▶ About this exercise: Give again, word for word, the line holding "Instruction: Open the 01第一节.pdf thumbnail" and every line after it through the end of the data below. Omit pictures.

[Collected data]
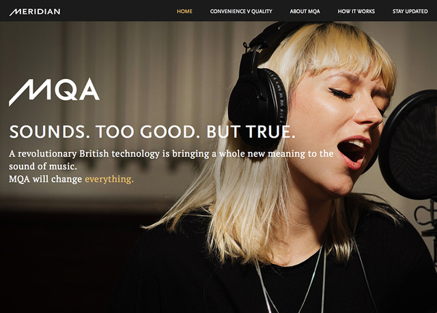This screenshot has height=313, width=437.
Task: Click the Sounds Too Good But True headline
Action: click(x=152, y=132)
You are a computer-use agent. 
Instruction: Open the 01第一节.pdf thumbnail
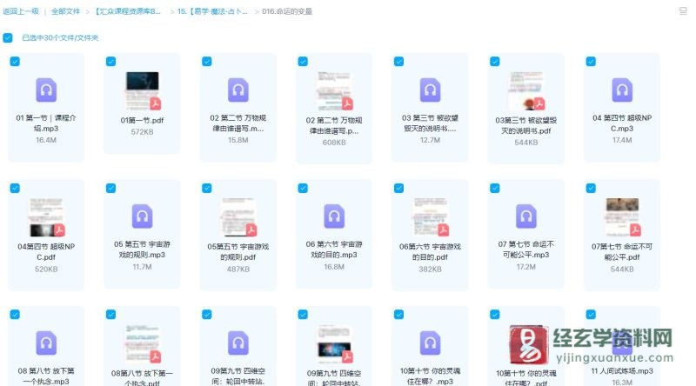coord(142,90)
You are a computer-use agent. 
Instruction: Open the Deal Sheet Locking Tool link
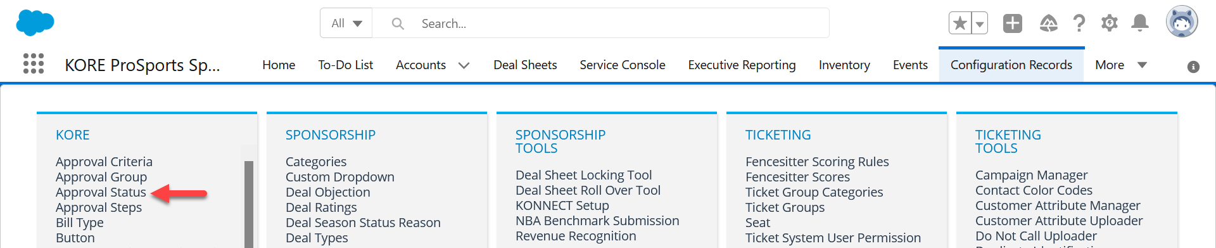point(583,175)
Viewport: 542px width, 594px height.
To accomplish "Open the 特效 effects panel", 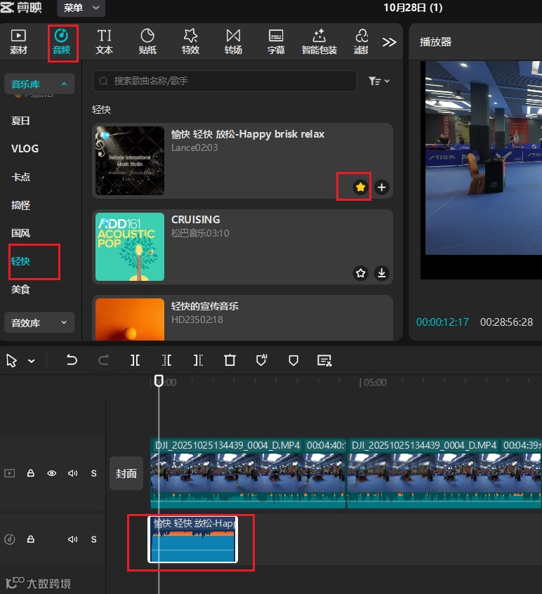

▶ Reply to the task:
Instruction: Open the 01第一节.pdf thumbnail
coord(142,90)
You are a computer-use agent. 
Instruction: Open the Deal Sheet Locking Tool link
point(583,175)
Viewport: 542px width, 594px height.
To accomplish "Open the 特效 effects panel", 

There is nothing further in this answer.